As the US Senate votes to shoot down regulation that would prevent the mentally ill from buying firearms, an Angus man’s photojournalism project is targeting gun violence in the United States. Michael Alexander reports.
When Donald Trump was sworn in as the 45th president of the United States on January 20, few breathed a greater sigh of relief than the five million members of the National Rifle Association of America (NRA).
The powerful gun lobby, which represents around 6% of America’s estimated 81 million adult gun owners, regarded Trump’s election as an important means of protecting the US Constitution’s Second Amendment – the principle that in a government of laws, and not of men, ultimate power and authority reside with the people.
That includes the power of self-defence, so that no person is left to depend solely on the state’s good graces for his or her very life.
But there’s a heavy price to pay for the estimated 300 million guns circulating within the USA.
According to the American government’s own statistics, an average of 11,737 people are shot dead annually by fellow Americans, including 21 shot dead accidentally each year by armed toddlers.

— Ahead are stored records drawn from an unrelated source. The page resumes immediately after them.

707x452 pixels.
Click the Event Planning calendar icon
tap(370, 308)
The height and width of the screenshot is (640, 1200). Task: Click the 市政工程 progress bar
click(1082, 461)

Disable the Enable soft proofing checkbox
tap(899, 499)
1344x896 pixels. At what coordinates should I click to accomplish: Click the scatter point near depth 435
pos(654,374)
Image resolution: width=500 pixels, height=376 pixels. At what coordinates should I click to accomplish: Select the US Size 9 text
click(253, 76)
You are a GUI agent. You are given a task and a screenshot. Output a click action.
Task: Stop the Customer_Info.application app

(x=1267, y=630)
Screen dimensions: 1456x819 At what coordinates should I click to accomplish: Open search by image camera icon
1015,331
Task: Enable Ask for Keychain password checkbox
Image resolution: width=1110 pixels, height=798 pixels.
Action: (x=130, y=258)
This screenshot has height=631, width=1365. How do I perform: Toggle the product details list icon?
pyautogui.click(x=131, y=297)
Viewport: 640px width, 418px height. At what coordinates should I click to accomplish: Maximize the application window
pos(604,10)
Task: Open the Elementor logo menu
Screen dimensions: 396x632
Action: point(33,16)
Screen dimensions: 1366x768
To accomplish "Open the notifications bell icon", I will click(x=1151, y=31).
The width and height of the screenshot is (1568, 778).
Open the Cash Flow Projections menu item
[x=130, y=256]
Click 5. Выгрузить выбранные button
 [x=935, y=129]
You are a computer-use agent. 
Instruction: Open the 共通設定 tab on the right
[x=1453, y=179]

The “madness” of the situation is central to the work of Angus-based lawyer and photographer Jamie Hunter, whose new photojournalism project – Guns in America: Where Do You Go From Here? – showcases a series of 84 frank images and text that explores both sides of the gun issue: survivors of gun violence and advocates of gun control in Chicago, juxtaposed with images of gun owners in the affluent suburb of Southlake, Texas.
Until recently, Jamie, 35, of Edzell – a former Banchory Academy pupil and Aberdeen University law graduate – worked as a planning specialist on projects across the UK including the Trump Organisation’s controversial golf course development in Aberdeenshire.
“I was involved latterly with the application for the second golf course – not the initial controversy – although we did have a few stooshies over a flagpole and the clubhouse,” he said.
Deciding to take a sabbatical from work as a planning consultant, however, it was his long standing interest in photojournalism, and a desire to better understand the impact of gun violence and the continued resistance to gun control in America, that led him to travel to the US in October and December 2016.
“It was something that always interested me,” he explained.
“The whole debate about gun control and how the USA and UK were very similar in many ways but so different when it came to the attitude to guns.
“It was after the Pulse Nightclub shootings in Orlando last summer (when 49 people were killed and dozens more wounded) that I decided to do something about it. I was on holiday with the family in France. I remember watching the news and thinking ‘here we go again…’. The reaction from politicians was always the same but nothing ever changes.”
Jamie travelled to Chicago and Texas where he aimed to capture the faces and stories behind the headlines. They included the Chicago mothers who are grieving lost sons, the Texans who rushed to buy guns in reaction to Obama’s election, and those caught in the middle.
“Americans have succeeded in killing more Americans than anyone else,” added Jamie.
“They worry about terrorism, they worry about who’s going to attack them from the outside, when in fact the most lethal person for an American is almost guaranteed to be another American.”
Jamie admits he found the logic of gun owners in Texas difficult to follow.
“Something I heard several times in Texas was, ʽAn armed society is a polite society,” he said.
“People are more polite to each other around here than they would be in other states, because you never know who’s got a gun in their car.’ Lots of these people genuinely feel that they are safer with guns.”
Squaring pro-gun arguments with the grief and pain left in the wake of gun violence seems impossible, but he was surprised to learn that the gap between supporters of gun rights and gun-control advocates is not as wide as it seems.
“It would be nice for the two sides to understand each other a little better, because I don’t think that the gulf that they perceive between them does actually exist,” he said, noting that most gun owners he met were open to the idea of background checks and psychological evaluations, and most were okay with tighter federal controls.
“That’s really all that most of the gun-violence-prevention advocates I met are asking for,” he said.
Jamie, who went shooting at a Texan gun range during his trip, met Donald Trump at the opening of his Aberdeenshire golf course.
However, he sees no sign that the president will do anything to tighten gun control.
On the contrary, the evidence so far suggests that gun controls might get looser.
*Guns in America: Where Do You Go From Here? will be exhibited in galleries in the UK and US in late 2017.